A: Obviously, your son has more going for him than against him, which is my primary reason for recommending against an evaluation — for the present, at least. Based on your description, it sounds to me as though your son is on the cusp of qualifying for a diagnosis of Asperger’s syndrome. Whether that occurred would depend on how liberally the therapist in question interpreted the diagnostic criteria.

In my estimation, those criteria (symptoms) should always be considered in light of the “big picture,” which in this case, includes the fact that your son is a happy, content, intelligent, well-behaved and imaginative little fellow who interacts well with family members — the people with whom he is most familiar. That description is more significant than his social immaturity.

Full disclosure: I don’t think autism, in its classical form, is a mental or psychological disorder.
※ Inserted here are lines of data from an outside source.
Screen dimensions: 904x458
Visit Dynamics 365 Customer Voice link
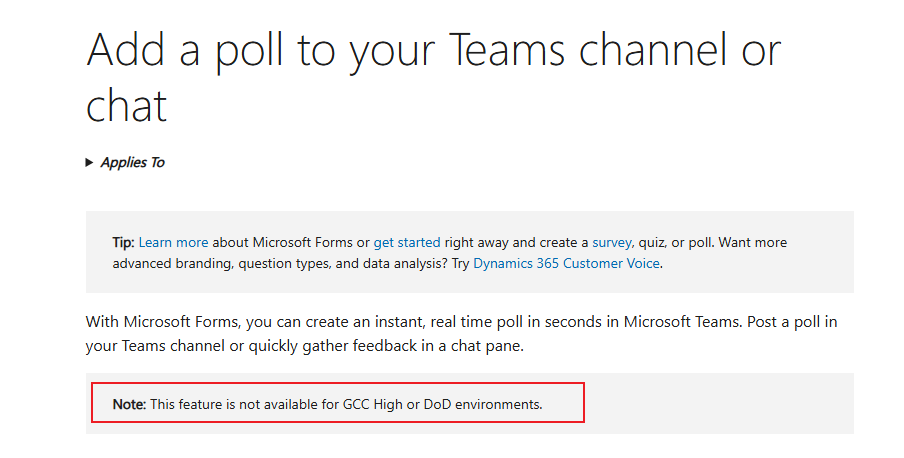pos(566,264)
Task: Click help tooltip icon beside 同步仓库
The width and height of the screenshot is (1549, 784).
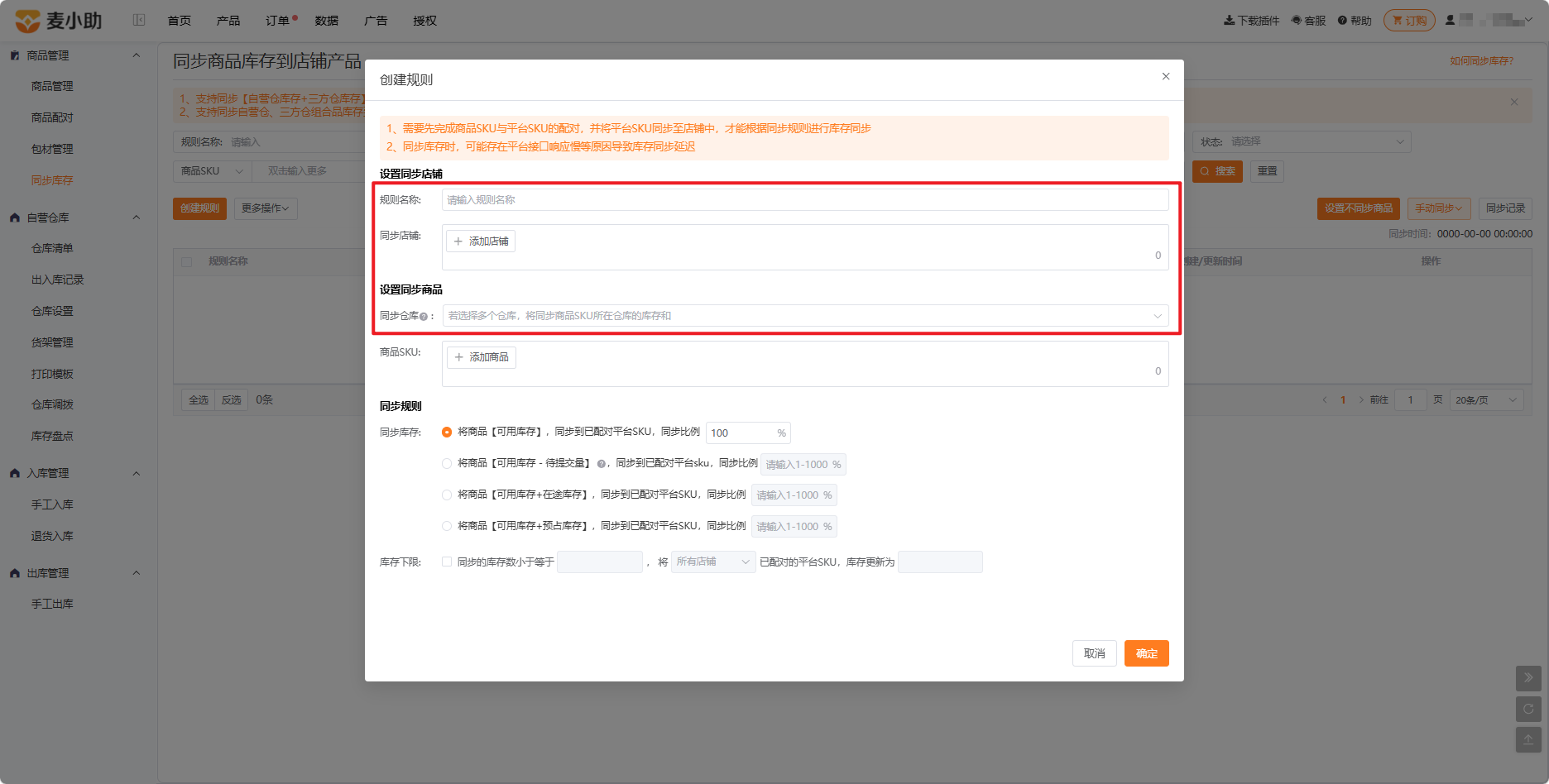Action: click(x=424, y=317)
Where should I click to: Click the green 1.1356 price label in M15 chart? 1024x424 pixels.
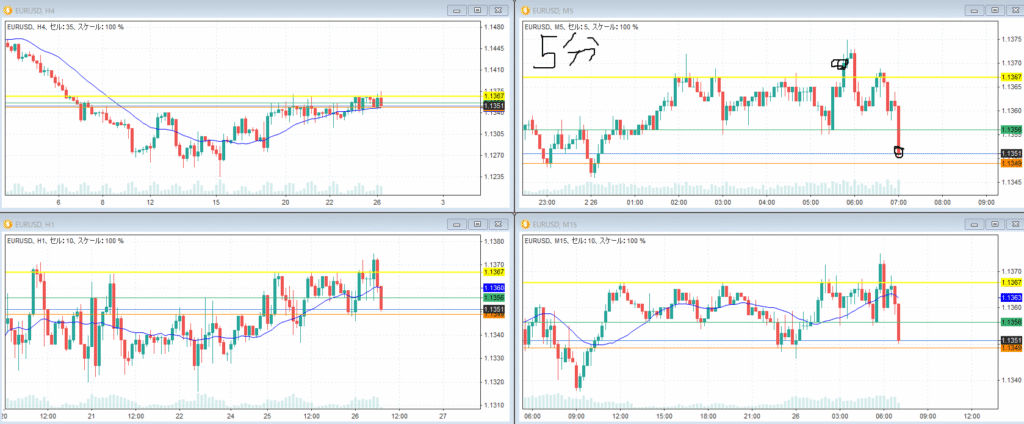click(x=1010, y=322)
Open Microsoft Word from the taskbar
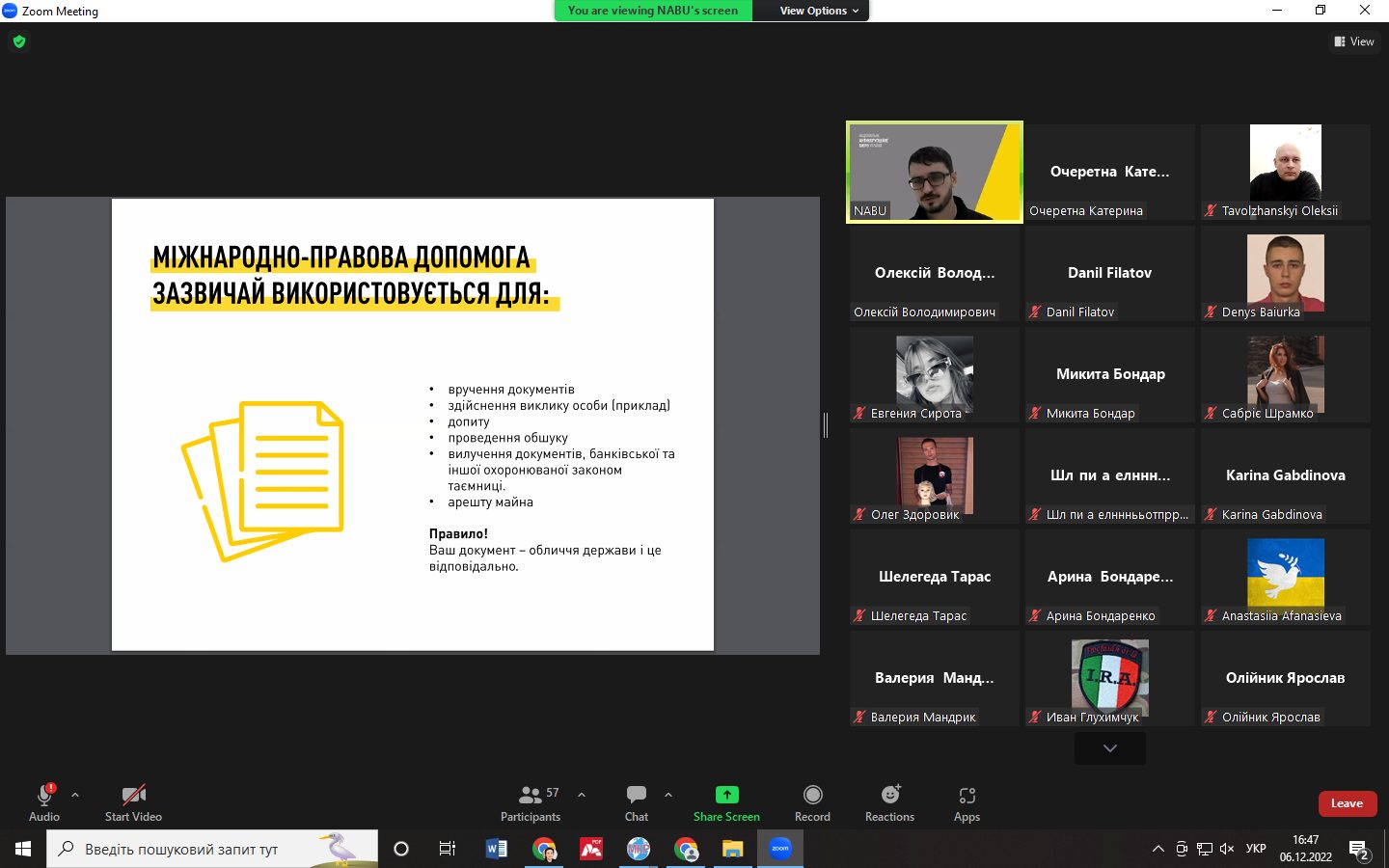Screen dimensions: 1389x868 click(497, 849)
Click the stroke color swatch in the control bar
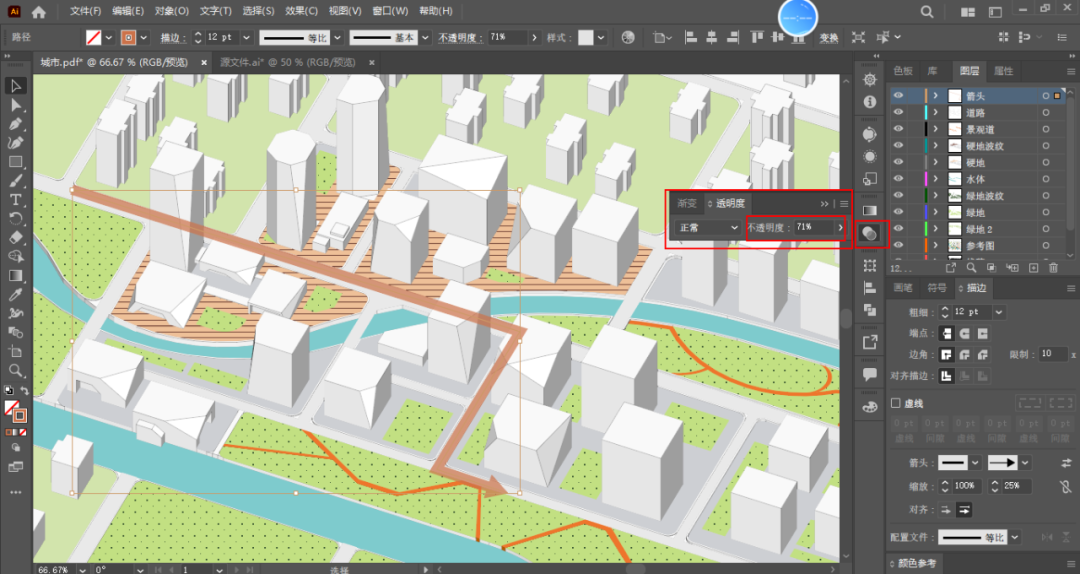The width and height of the screenshot is (1080, 574). [128, 37]
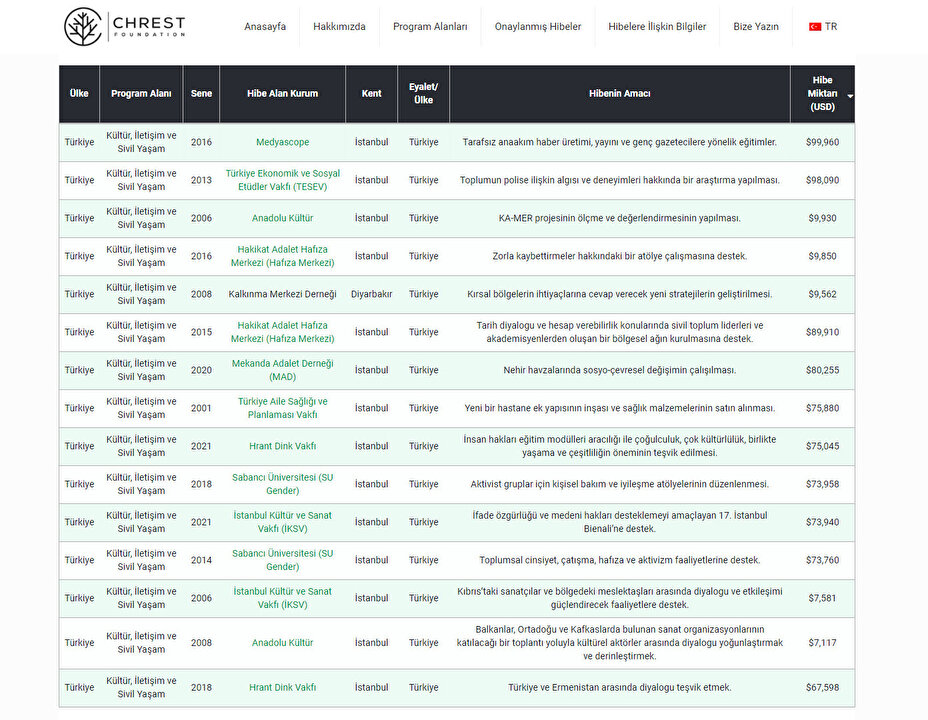Click Türkiye Aile Sağlığı ve Planlaması Vakfı

pyautogui.click(x=282, y=408)
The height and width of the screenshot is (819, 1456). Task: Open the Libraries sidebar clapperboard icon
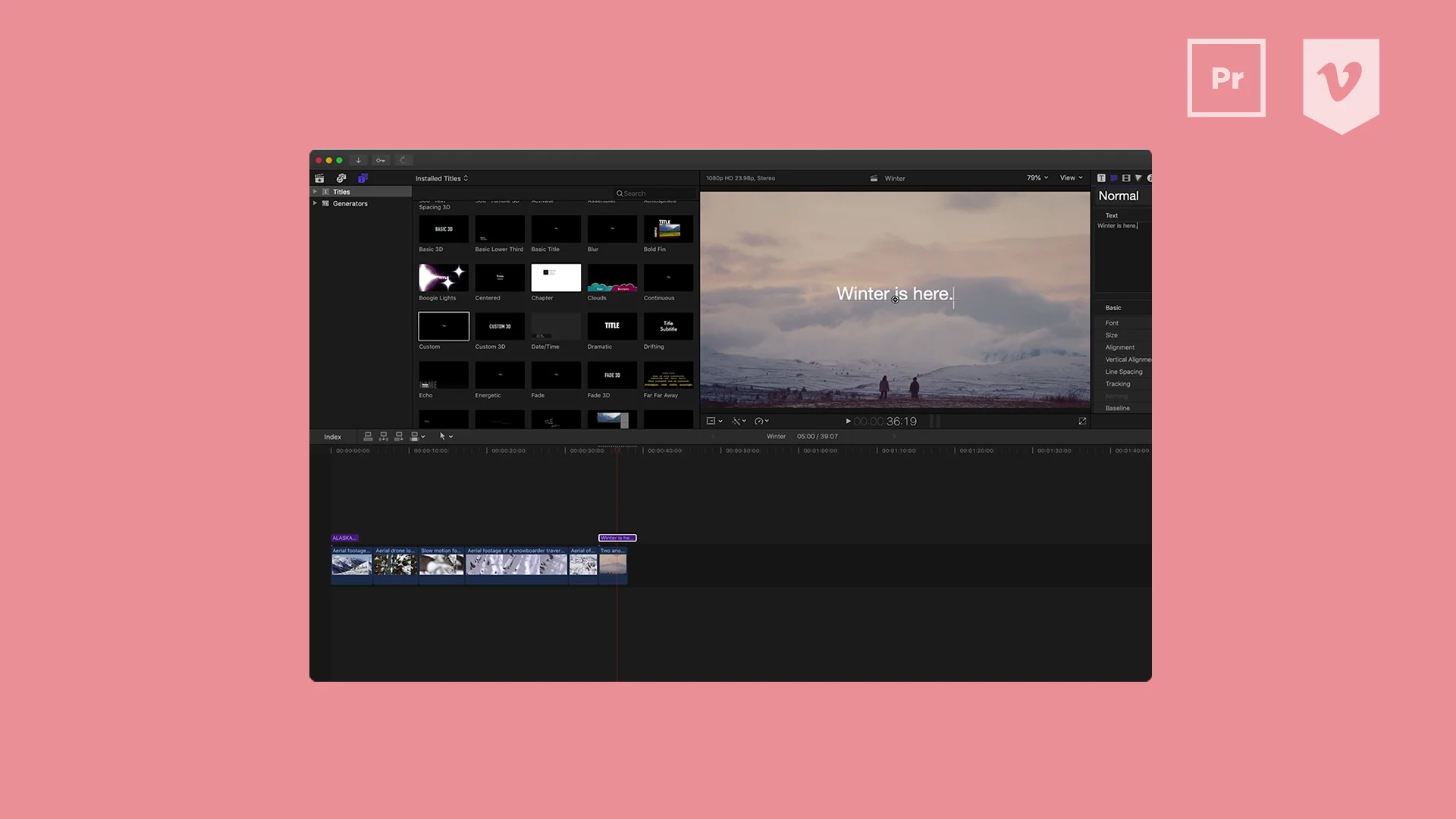pyautogui.click(x=319, y=178)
Granted, it has psychological features — specifically, significant impairment in relationship formation and communication skills, along with obsessive preoccupation with certain topics or objects — but growing evidence points to the strong possibility of a physiological cause that has not yet been identified. I also doubt the diagnostic validity of autism spectrum disorder. In my heretical estimation (I am admittedly in the professional minority here), a so-called mild form of autism is not autism at all. Human beings are a peculiar species and one or two peculiarities, in and of themselves, do not necessarily justify a diagnosis.

We seem, collectively, to have forgotten that children are capable of being odd little creatures — some more than others. Most children eventually outgrow their oddness or learn the advisability of controlling it. For that reason, I’d hold off, for the time being, on an evaluation. At age four, the fact that a child is lagging in one developmental area is, in and of itself, no cause for alarm.

One thing is certain: If people treat a child as if he has something wrong with him, the child is likely to become convinced there is something wrong with him and begin acting accordingly. Your son is a smart, imaginative, happy little camper who, at this early point in his life, doesn’t socialize well with other children. Given the positives, I am inclined to think that the best therapy is patient guidance from the people who love him the most.